Note: This tip originally appeared in A&E magazine.
Heat the glass, but only to the point where it gets soft enough to change its shape and not so hot that it would melt, losing any prior achieved properties of shape. I work with many different types of glass in the shaping process and each glass make has its own requirements for the firing process; what I find to be a good firing curve for one glass will not necessarily work for another brand of glass. This is mostly true for colored glasses. Float glass is a bit simpler, and the firing curve for all float glass is pretty much the same.
In bending glass, do not go through the whole curve as you would with melting and shaping glass. You only need to know the softening point of the glass and the annealing range. Remember to go through this annealing range slowly enough for it to relax into its new phase, or stress is introduced, which can lead to breakage at any time.
Hold the temperature at the annealing range for a specified period of time before letting the kiln cool down to room temperature. If the cooldown happens too fast, or the kiln is opened before it is at room temperature, the glass will most likely break. This could also happen after you receive a seemingly intact piece, but as soon as you try to blast on it, it breaks. A basic firing of float glass can last a total of about eight hours, or a bit more if the glass is thick.

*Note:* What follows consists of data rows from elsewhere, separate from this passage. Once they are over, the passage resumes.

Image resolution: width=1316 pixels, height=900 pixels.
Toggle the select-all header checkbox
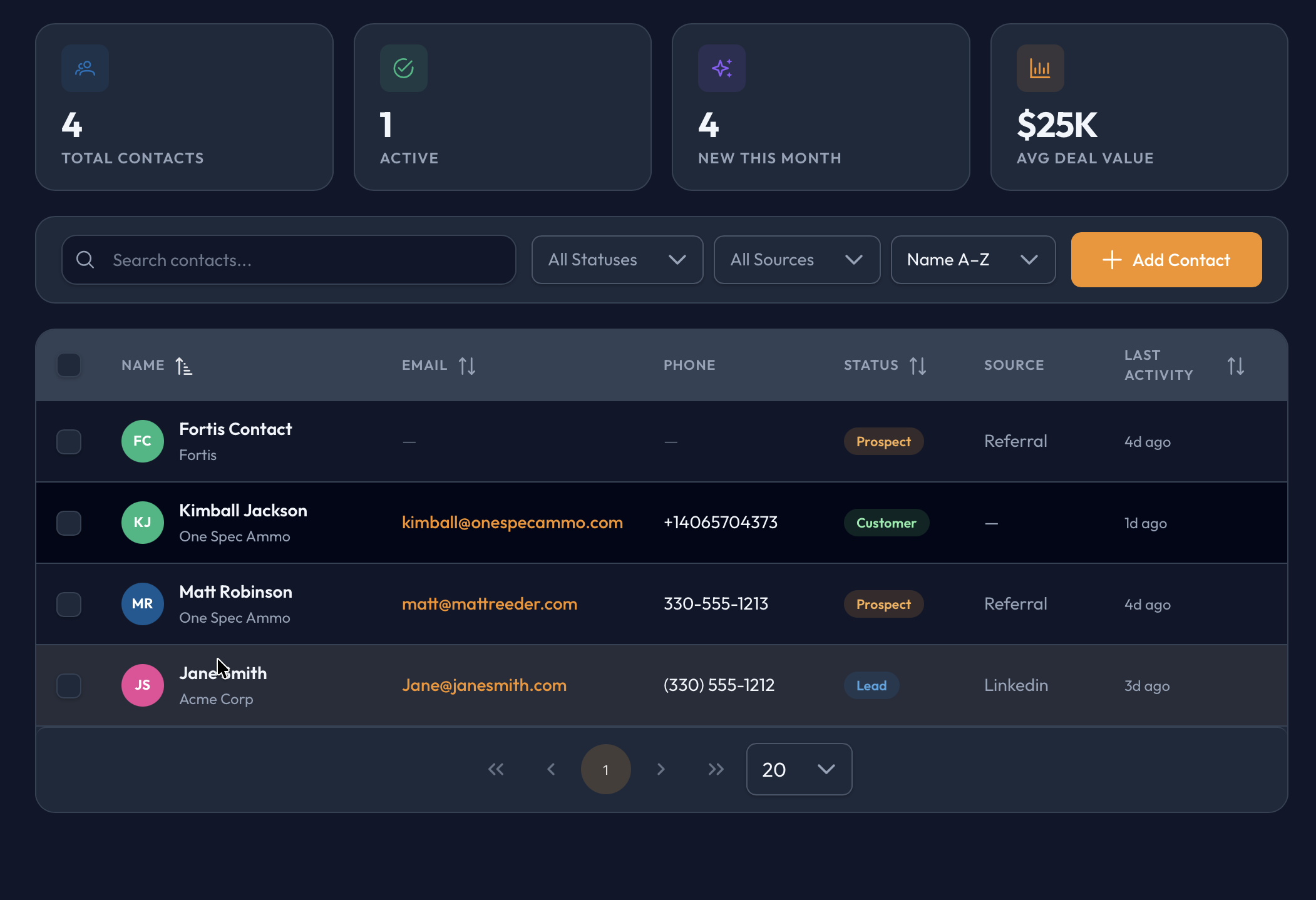[69, 366]
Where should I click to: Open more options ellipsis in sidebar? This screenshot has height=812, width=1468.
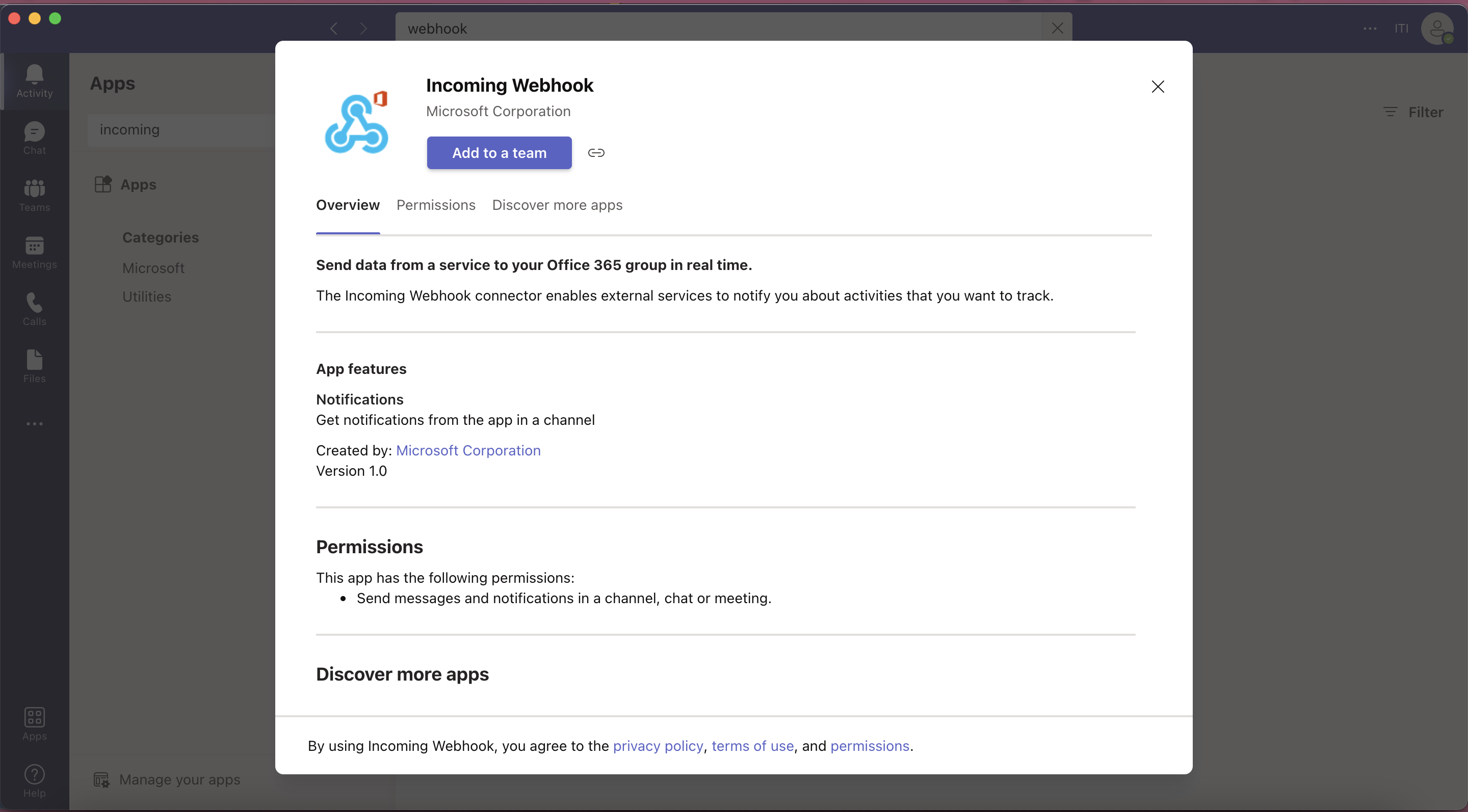pyautogui.click(x=34, y=424)
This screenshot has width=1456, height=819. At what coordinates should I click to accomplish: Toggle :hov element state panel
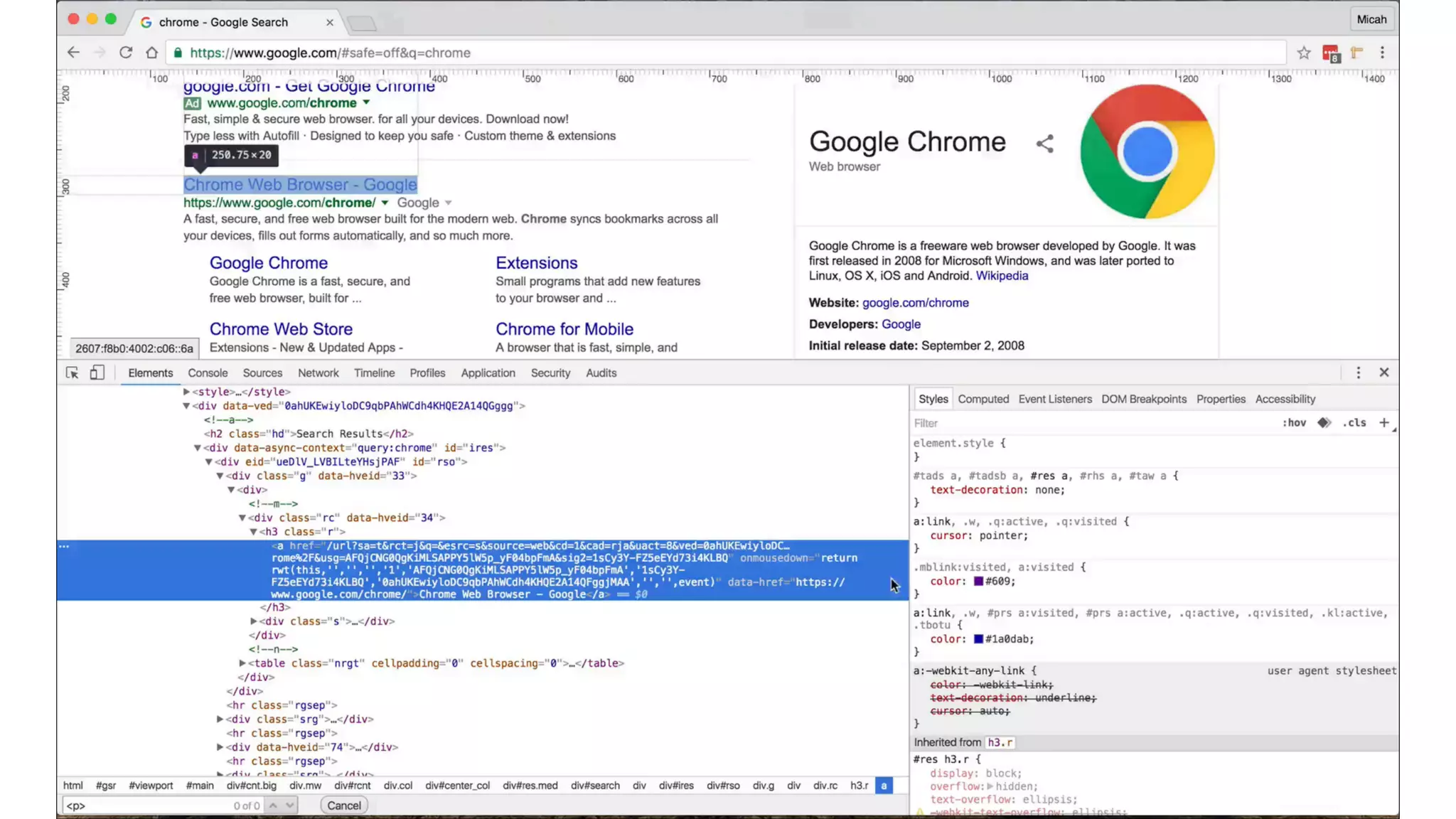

To change the glass’ shape, you can either slump the glass into a specially prepared mold or create a drop out shape. In the case of slumping, the glass is suspended on top of the mold, which is treated with a special kiln wash. The glass is then heated and will, upon softening, slowly bend into the mold and take its shape. With the drop out process, a fiber board is cut to have a hole slightly smaller than the glass blank. The board is suspended on “stilts” and the glass placed onto the board over the hole. The glass is then heated and drops through the opening to bend under its own weight. How far it goes has to be calculated and observed during trial firing process.